● **Instructions for the task**:
Count the lines in the rows below that contain the string "resolution", and give only the number.

[Stored items]
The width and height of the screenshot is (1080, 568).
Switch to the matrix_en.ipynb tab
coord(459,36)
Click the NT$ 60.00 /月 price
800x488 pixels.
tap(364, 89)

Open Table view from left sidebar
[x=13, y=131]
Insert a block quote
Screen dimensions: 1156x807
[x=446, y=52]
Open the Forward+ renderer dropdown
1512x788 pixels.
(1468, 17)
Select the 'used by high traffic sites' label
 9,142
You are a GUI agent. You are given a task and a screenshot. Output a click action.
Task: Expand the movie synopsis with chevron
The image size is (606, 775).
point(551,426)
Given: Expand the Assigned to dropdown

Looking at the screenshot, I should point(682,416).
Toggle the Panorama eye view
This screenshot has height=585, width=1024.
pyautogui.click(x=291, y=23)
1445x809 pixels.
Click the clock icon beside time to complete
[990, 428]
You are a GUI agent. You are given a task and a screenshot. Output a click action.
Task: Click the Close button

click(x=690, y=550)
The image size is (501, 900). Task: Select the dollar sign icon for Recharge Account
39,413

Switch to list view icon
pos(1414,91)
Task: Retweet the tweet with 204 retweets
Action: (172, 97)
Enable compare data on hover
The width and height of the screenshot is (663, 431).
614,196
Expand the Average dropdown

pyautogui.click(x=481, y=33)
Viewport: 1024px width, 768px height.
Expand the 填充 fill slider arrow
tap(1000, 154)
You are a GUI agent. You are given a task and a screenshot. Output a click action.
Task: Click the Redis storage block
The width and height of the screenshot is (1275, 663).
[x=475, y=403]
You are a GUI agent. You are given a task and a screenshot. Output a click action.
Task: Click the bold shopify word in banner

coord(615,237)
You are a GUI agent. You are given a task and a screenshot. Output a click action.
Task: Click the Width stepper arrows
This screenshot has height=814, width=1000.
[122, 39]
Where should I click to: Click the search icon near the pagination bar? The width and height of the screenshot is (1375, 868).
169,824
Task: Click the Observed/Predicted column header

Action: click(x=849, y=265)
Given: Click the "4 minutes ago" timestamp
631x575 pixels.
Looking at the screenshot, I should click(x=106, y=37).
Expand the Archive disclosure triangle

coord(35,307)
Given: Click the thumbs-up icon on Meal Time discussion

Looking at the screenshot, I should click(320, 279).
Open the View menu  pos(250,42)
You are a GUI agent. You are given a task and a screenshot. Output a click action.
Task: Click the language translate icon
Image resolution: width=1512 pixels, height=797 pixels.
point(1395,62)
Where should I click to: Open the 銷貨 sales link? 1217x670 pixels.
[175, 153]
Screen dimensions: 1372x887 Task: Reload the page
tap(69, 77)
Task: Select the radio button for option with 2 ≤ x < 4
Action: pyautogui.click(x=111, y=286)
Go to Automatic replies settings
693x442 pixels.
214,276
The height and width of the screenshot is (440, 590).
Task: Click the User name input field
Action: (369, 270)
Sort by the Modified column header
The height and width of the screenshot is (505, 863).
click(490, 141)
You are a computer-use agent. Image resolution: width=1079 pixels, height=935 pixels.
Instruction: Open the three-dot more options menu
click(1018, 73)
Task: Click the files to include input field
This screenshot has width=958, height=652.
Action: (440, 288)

● **Complete output**:
2